Save Conclusions, Not Just Rules

Knowledge systems love rules. “Always do X when Y.” Rules are clean, composable, easy to store. But some of the most valuable knowledge isn’t a rule — it’s a conclusion that took real work to reach.

I asked my AI assistant what to eat while on antibiotics. Its first answer was congee — the reflexive “sick person food” answer. Wrong. Congee is mostly water and starch. Low protein, no probiotic support, poor stomach buffering. It took several rounds of reasoning through medication interactions, nutritional needs, and recovery priorities to land on ginseng chicken soup with fermented kimchi sides — protein and fat for stomach buffering, anti-inflammatory ginseng, probiotics to counter gut flora disruption.

The insight: a fresh session starting from scratch would likely produce “congee” again. The reasoning chain that got past the naive answer was non-trivial and non-obvious. If you only save the rule (“consider health context when recommending food”), you lose the hard-won conclusion. A future instance has to re-derive it, and re-derivation is unreliable — it might take a different path, or stop at the first plausible answer.

The heuristic: if the answer required a multi-step reasoning chain to reach, and a fresh start wouldn’t reliably reproduce it, save the conclusion alongside the rule. The rule tells you when to think. The conclusion tells you what thinking already produced.

This applies beyond AI systems. Personal notes, team wikis, decision logs — anywhere knowledge persists across context switches.
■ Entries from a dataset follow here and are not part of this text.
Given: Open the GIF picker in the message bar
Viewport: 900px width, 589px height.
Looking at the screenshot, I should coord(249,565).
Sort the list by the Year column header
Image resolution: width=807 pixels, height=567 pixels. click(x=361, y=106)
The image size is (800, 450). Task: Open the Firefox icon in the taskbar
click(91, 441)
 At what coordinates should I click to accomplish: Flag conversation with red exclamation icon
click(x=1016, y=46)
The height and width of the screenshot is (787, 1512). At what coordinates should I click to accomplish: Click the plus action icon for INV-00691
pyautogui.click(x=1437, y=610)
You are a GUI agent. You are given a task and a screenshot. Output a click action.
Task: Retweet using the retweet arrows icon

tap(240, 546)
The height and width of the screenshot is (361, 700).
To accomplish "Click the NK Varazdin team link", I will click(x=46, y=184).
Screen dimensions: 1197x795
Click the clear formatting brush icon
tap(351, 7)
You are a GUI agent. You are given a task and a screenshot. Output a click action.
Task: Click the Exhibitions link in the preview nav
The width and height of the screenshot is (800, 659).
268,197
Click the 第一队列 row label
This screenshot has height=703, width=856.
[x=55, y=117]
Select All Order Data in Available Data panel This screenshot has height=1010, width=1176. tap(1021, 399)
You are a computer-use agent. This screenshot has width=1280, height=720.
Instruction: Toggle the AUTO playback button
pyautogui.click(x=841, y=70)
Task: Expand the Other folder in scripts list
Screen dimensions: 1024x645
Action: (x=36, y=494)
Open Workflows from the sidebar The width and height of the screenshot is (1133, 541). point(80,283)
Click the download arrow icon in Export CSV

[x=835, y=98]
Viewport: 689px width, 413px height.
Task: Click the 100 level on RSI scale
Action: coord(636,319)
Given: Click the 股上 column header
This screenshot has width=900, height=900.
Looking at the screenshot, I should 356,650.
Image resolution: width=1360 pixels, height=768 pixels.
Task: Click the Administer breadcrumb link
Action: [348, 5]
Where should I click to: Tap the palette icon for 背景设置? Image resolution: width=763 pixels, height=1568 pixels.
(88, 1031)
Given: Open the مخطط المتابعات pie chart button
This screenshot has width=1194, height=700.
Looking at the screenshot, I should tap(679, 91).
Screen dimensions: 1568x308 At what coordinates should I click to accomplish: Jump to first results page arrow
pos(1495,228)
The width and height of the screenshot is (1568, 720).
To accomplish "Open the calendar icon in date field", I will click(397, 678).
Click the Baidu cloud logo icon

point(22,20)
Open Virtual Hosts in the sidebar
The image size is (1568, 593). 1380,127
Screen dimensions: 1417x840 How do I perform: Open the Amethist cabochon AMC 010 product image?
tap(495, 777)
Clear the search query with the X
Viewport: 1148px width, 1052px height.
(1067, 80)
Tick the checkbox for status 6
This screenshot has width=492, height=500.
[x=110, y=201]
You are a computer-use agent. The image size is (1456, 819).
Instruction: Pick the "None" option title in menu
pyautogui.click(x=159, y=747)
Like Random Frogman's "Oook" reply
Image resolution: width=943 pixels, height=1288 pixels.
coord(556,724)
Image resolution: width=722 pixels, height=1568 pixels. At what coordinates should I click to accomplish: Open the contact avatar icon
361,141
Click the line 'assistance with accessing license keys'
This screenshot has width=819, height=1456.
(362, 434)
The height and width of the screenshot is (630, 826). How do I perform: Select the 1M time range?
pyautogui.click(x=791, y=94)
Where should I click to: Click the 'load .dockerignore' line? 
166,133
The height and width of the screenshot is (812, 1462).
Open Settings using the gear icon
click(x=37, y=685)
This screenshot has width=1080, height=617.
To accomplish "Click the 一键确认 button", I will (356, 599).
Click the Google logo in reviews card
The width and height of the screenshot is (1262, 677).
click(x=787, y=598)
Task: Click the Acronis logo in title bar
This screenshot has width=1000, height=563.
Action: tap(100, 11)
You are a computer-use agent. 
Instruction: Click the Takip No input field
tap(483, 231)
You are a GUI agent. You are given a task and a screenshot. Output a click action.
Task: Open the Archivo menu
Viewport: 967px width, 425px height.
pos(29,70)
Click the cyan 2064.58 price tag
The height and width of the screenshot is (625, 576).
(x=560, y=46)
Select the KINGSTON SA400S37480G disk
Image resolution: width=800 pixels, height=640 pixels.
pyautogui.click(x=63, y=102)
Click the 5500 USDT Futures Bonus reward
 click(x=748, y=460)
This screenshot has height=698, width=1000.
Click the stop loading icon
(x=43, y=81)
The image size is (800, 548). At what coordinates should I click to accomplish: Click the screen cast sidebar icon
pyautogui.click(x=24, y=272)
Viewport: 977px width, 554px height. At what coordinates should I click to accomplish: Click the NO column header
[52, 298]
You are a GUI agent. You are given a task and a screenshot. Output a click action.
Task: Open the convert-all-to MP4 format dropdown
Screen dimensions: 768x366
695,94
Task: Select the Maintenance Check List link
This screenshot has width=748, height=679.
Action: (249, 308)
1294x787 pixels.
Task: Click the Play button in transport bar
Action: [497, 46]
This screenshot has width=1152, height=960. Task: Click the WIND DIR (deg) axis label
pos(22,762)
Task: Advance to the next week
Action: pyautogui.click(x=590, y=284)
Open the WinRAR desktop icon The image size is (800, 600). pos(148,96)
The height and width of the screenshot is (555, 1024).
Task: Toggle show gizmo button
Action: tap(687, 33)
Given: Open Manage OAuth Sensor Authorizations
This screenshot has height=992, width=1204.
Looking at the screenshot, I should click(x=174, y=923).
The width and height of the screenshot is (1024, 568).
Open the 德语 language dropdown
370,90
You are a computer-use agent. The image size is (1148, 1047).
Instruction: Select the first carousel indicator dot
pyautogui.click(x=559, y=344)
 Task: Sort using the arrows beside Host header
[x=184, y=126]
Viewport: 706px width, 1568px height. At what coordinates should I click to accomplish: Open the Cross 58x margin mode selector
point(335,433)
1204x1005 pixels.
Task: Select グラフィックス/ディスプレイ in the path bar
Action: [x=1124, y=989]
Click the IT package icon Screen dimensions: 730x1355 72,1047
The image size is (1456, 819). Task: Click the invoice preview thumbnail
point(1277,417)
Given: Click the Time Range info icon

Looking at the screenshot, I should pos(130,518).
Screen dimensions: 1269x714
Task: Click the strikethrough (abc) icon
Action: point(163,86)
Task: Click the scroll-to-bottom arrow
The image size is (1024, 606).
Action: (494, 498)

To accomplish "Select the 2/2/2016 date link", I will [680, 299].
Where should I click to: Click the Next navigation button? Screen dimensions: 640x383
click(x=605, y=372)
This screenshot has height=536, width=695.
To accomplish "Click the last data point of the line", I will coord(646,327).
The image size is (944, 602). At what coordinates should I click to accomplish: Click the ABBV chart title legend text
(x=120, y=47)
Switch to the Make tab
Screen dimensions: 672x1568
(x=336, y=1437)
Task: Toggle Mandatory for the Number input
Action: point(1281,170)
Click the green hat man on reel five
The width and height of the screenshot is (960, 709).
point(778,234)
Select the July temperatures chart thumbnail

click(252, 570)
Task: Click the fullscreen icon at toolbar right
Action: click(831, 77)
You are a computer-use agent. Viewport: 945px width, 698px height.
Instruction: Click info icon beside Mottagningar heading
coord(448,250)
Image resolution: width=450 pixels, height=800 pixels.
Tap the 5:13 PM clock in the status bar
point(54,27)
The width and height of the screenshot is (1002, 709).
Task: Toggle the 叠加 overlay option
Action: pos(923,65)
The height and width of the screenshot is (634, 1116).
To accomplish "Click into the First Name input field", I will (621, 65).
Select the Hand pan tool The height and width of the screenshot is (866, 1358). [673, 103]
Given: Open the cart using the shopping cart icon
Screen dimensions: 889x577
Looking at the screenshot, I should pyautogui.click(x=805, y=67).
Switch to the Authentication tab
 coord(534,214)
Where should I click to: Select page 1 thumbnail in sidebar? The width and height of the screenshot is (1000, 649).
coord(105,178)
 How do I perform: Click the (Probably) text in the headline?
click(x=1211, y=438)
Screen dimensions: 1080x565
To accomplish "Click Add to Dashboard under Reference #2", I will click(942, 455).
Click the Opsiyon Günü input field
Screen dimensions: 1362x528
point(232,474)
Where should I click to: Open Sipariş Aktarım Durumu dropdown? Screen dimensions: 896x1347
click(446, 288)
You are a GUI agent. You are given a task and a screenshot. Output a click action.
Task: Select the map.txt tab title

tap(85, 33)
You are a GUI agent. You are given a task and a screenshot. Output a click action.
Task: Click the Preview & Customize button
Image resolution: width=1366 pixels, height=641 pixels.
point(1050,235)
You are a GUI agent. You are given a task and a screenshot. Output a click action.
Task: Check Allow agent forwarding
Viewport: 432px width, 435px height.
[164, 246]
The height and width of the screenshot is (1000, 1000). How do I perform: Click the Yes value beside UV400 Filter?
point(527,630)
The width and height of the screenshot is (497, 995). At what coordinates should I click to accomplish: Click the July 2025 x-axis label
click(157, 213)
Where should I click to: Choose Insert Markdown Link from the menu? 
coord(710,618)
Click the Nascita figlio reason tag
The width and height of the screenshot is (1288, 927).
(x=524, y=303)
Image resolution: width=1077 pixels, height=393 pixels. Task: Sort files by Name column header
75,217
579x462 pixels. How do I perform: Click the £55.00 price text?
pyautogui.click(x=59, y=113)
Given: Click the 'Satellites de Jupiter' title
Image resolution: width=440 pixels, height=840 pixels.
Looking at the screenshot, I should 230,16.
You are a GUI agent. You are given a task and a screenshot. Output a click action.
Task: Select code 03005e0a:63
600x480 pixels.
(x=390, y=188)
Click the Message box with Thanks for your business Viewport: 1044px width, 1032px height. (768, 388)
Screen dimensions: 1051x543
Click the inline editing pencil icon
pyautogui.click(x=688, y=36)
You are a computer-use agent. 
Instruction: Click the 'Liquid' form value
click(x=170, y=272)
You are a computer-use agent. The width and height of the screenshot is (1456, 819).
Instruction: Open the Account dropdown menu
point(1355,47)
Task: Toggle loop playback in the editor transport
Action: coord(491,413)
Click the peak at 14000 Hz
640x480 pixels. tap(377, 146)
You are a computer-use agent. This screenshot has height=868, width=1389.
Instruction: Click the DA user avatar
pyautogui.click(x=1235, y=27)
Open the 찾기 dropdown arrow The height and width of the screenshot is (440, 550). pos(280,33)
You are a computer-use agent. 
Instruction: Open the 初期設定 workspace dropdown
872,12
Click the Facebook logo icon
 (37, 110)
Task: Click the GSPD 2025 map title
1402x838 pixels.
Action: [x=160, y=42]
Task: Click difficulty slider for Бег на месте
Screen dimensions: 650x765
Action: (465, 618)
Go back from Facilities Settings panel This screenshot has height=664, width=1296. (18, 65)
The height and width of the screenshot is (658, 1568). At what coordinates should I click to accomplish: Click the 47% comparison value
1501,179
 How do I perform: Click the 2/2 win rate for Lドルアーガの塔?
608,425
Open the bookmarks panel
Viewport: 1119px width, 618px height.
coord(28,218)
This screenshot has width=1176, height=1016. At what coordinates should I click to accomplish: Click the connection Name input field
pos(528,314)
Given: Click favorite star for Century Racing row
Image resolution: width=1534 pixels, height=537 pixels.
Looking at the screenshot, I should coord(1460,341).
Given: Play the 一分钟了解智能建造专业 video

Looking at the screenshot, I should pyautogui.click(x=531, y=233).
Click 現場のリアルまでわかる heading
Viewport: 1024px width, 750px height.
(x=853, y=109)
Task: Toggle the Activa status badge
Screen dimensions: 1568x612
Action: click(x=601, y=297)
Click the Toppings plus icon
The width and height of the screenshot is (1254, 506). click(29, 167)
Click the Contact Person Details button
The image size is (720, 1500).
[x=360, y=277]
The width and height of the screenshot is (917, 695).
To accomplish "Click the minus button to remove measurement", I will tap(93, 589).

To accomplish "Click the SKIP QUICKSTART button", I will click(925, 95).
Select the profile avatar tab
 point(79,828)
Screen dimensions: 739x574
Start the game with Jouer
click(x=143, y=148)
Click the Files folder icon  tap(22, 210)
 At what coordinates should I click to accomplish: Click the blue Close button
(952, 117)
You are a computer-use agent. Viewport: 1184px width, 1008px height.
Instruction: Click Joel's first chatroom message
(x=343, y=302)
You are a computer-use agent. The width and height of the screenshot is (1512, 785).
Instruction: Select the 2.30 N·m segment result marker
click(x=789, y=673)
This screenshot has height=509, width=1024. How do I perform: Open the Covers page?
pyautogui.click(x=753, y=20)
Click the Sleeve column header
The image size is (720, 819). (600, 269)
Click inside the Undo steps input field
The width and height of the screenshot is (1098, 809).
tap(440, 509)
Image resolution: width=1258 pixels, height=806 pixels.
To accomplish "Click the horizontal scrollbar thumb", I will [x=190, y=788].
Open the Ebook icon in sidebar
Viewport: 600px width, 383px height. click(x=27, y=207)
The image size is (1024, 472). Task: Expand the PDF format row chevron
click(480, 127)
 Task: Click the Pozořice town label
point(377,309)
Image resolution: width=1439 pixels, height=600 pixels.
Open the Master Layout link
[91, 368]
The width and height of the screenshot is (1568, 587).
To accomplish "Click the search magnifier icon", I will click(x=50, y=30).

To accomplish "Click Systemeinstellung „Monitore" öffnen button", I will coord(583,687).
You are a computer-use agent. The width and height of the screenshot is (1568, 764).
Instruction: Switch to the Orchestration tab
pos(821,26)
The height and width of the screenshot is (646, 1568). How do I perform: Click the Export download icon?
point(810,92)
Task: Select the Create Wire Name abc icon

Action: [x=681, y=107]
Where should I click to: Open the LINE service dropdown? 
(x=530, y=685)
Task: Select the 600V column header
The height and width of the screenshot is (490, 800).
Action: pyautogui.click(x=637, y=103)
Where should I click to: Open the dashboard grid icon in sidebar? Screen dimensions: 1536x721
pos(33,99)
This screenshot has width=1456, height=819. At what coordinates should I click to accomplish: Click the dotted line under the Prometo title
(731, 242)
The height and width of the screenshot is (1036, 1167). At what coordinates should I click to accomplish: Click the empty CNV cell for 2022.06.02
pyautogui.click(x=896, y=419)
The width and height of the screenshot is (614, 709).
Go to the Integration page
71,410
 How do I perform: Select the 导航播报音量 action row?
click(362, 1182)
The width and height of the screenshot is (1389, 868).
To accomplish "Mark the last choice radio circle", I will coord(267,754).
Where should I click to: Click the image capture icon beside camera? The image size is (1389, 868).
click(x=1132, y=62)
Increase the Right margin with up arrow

We over-index on capturing process (“here’s how to think about X”) and under-index on capturing results (“here’s what thinking about X actually produced”). Both matter. Process without conclusions forces re-derivation. Conclusions without process become cargo cult.

The test is simple: could a capable person, given only the rule, reliably arrive at the same conclusion? If the answer is “probably, but not certainly” — save the conclusion too.